| PASSAGE SHOWN |
# First Boat? Any of these: O'Day Mariner, Balboa, or Capri 14.2



## jp375 (Oct 31, 2009)

So I took an ASA 101 course this summer and had a great time. Now I'm looking to get my first boat before next spring so that I can get started as soon as winter clears out. Will be mostly trailering around to nearby lakes. Found a couple of boats for sale, and was hoping to get some opinions. I was originally completely set on a Catalina Capri 14.2, but the more I look around, you are almost paying the same price for a used one of those as a nice 20 foot boat with some interior space. I'm just not sure that getting a 20 foot boat would be wise as a first boat. There is a 1974 O'day Mariner 2+2 for $4,500 in the area, and a Balboa 20' for $3,495. Or a nice 2003 fixed keel Capri 14.2 for $4,895. 
Any thoughts?

I'm still leaning towards the capri so that I can start small, but I worry I'll soon outgrow it when I want to bring a few people with.


----------



## klem (Oct 16, 2009)

From a boat handling standpoint, I think that you should be fine with the larger boats but there are other factors as well.

What will you be towing with? Can it take the weight?

What are you providing for alternate means of propulsion, an outboard or oars? Outboards are expensive and not 100% reliable(is your back?) but they are really handy.

Does going boat camping on something like a mariner appeal to you?

I have sailed the mariner a bunch and really do like the boat. It isn't the fastest boat but it is not slow and it feels good and has a nice cockpit.


----------



## jp375 (Oct 31, 2009)

I've got a full size truck with a V8, so towing any of these shouldn't be an issue. The Mariner comes with what looks to be a very nice 2.5hp Yamaha 4 stroke, which is a big plus. 

Going boat camping appeals to me alot, that is kind of why I think it would be nice to have the bigger boat. 

I guess I'm mostly concerned that I won't learn to sail correctly, or learn the fundamentals without first learning on a smaller boat. I hate to be the guy with a 20 foot boat that can't sail worth a darn. Is size much of a factor in learning? 

The dealer's site is down, but I'll post a link to the mariner when it is back up.


----------



## thesnort (Jun 2, 2007)

There are plenty of opportunities around for renting the Capri, not so much for renting the larger boats (at least not without having to pay a heavier fee). The Capri isn't a boat you'd go sailing in with heavy winds. I don't know the others you mentioned, but, generally speaking, you can reef a bigger boat and still do fine in a larger boat. I can't imagine camping on a Capri, so that's out of the question, in my mind.


----------



## klem (Oct 16, 2009)

| GIVEN DATA |
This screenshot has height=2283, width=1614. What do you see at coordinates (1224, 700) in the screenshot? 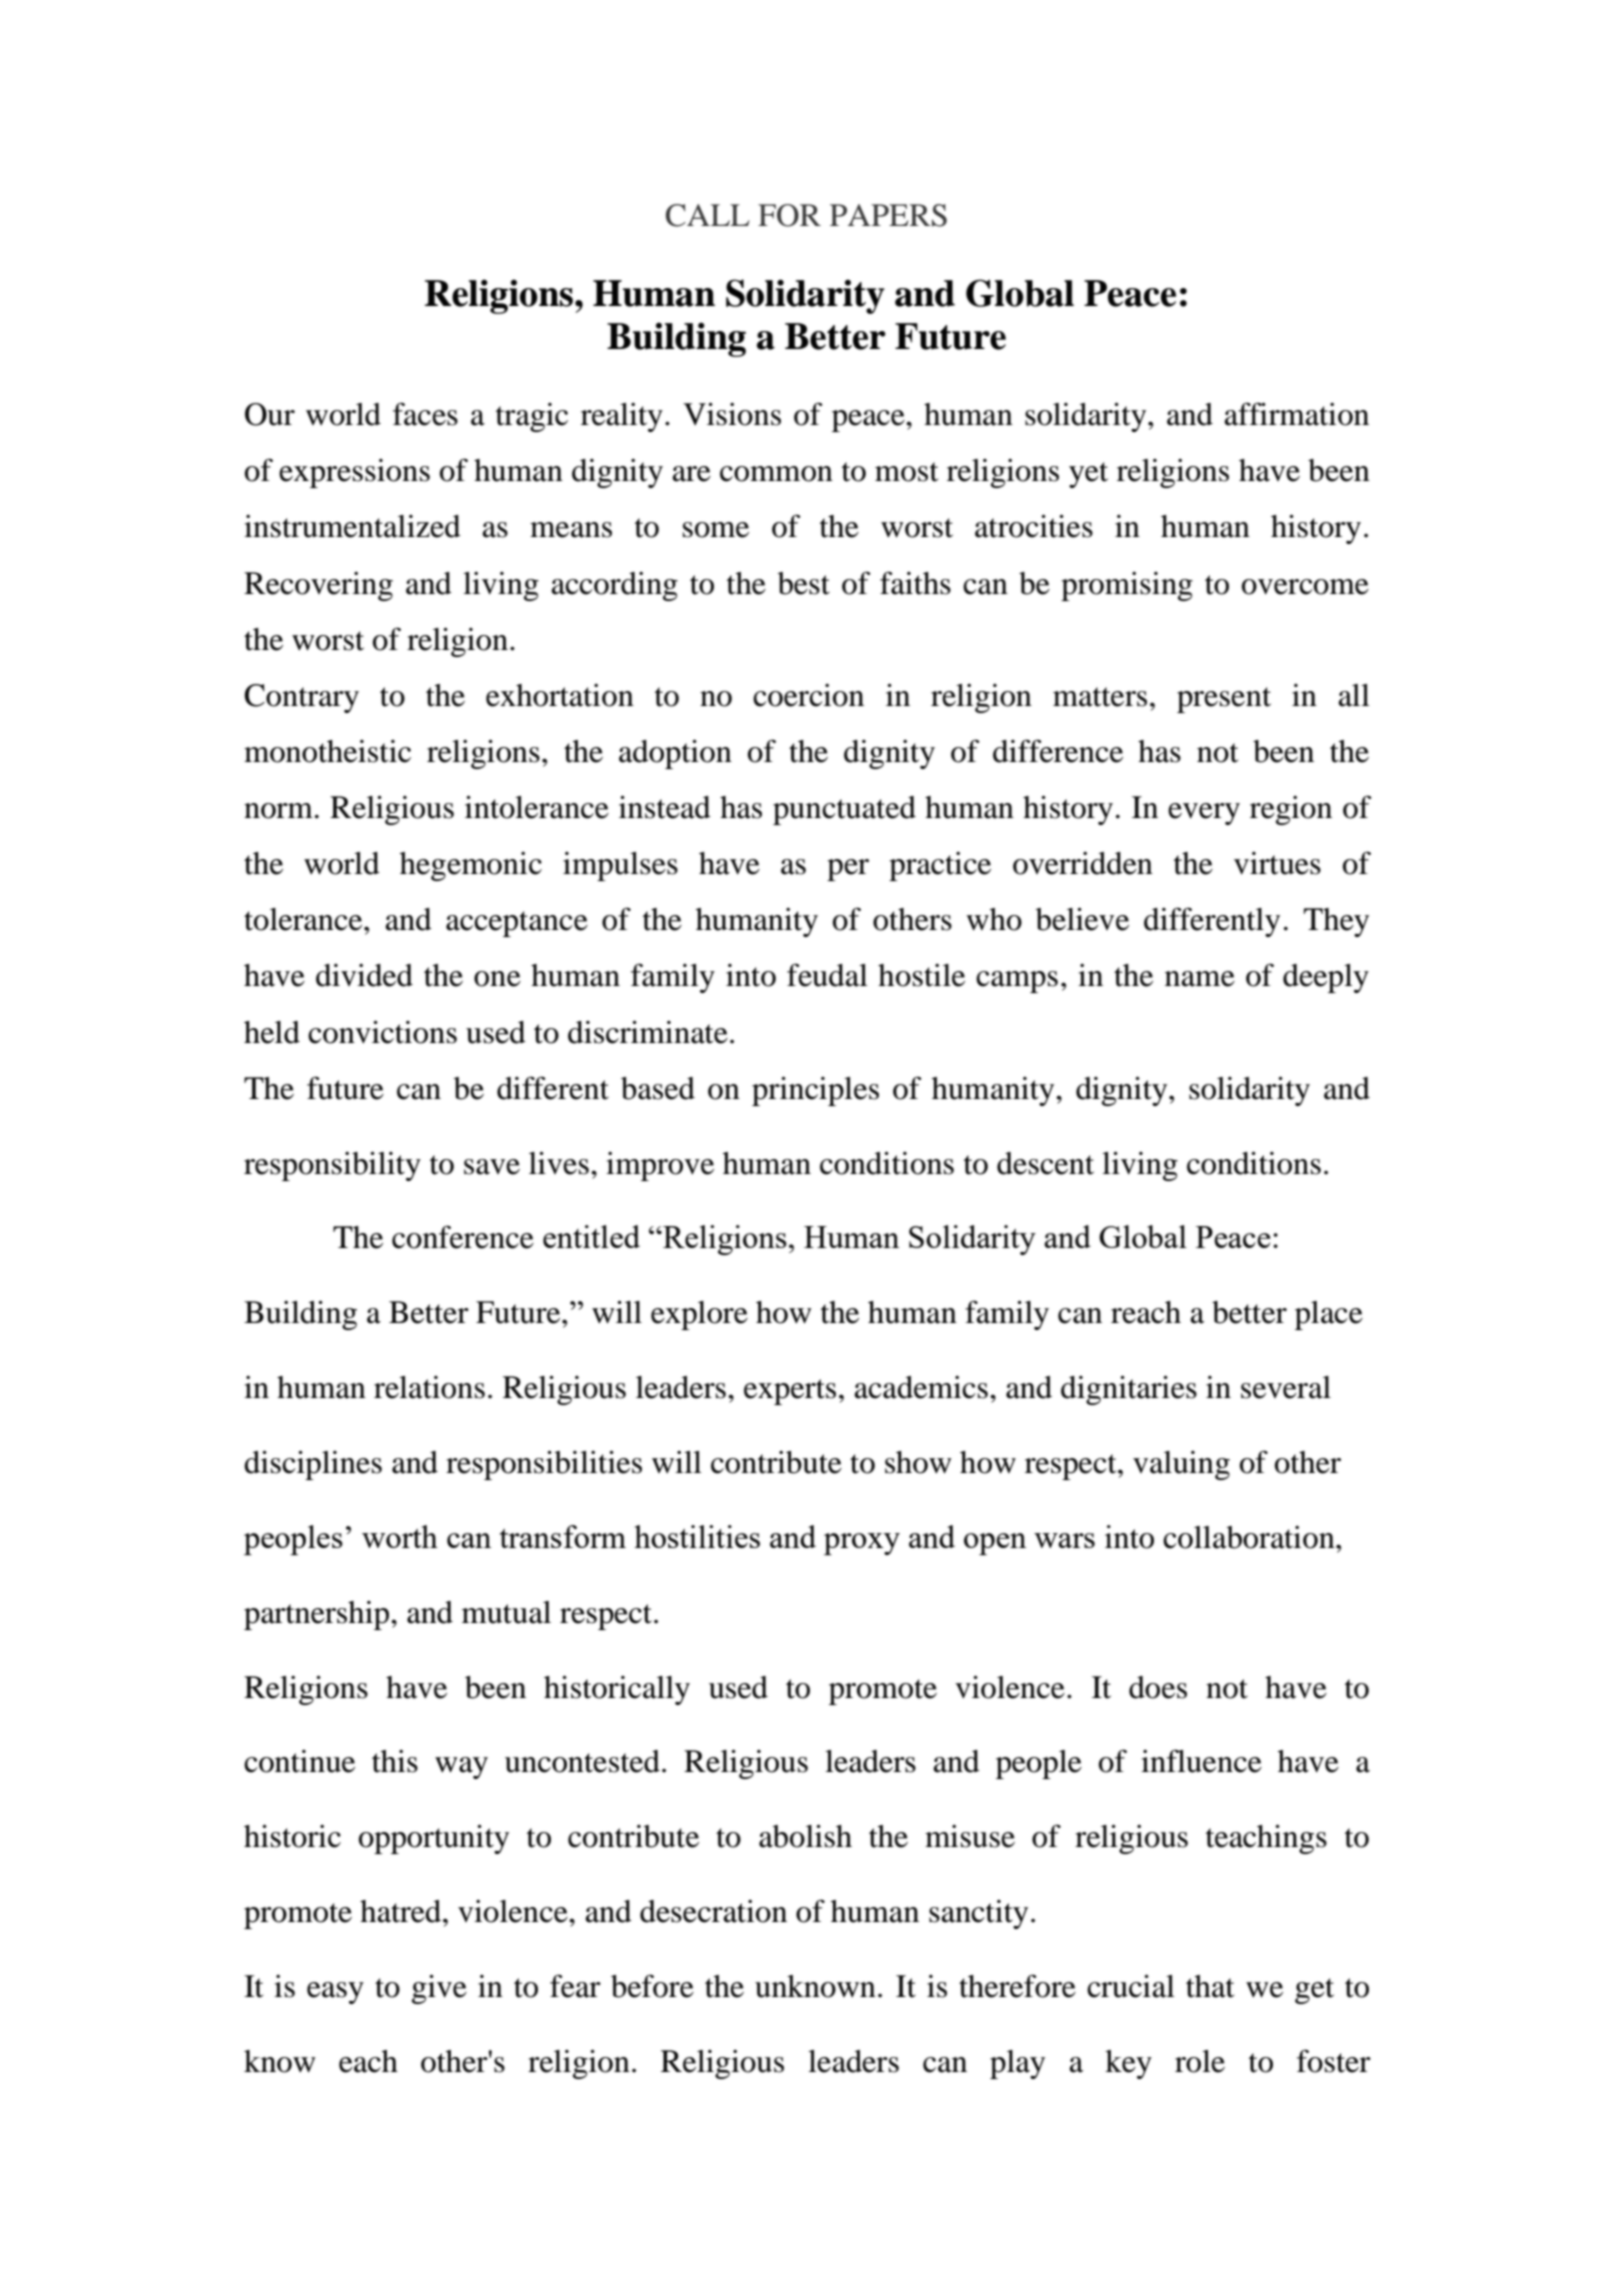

| JOBS |
**a.** From the boat thread above, reproduce the passage from "What will you" up to and including "a nice cockpit.".
**b.** Answer these questions using the boat thread above, giving each answer on its own line with the same label:
(i) What is the asking price of the Balboa 20'?
(ii) What outboard comes with the Mariner?
(iii) In what kind of winds does thesnort say the Capri isn't a boat to go sailing in?

| EXERCISE RESPONSES |
**a.**
What will you be towing with? Can it take the weight?

What are you providing for alternate means of propulsion, an outboard or oars? Outboards are expensive and not 100% reliable(is your back?) but they are really handy.

Does going boat camping on something like a mariner appeal to you?

I have sailed the mariner a bunch and really do like the boat. It isn't the fastest boat but it is not slow and it feels good and has a nice cockpit.

**b.**
(i) $3,495
(ii) A 2.5hp Yamaha 4 stroke
(iii) Heavy winds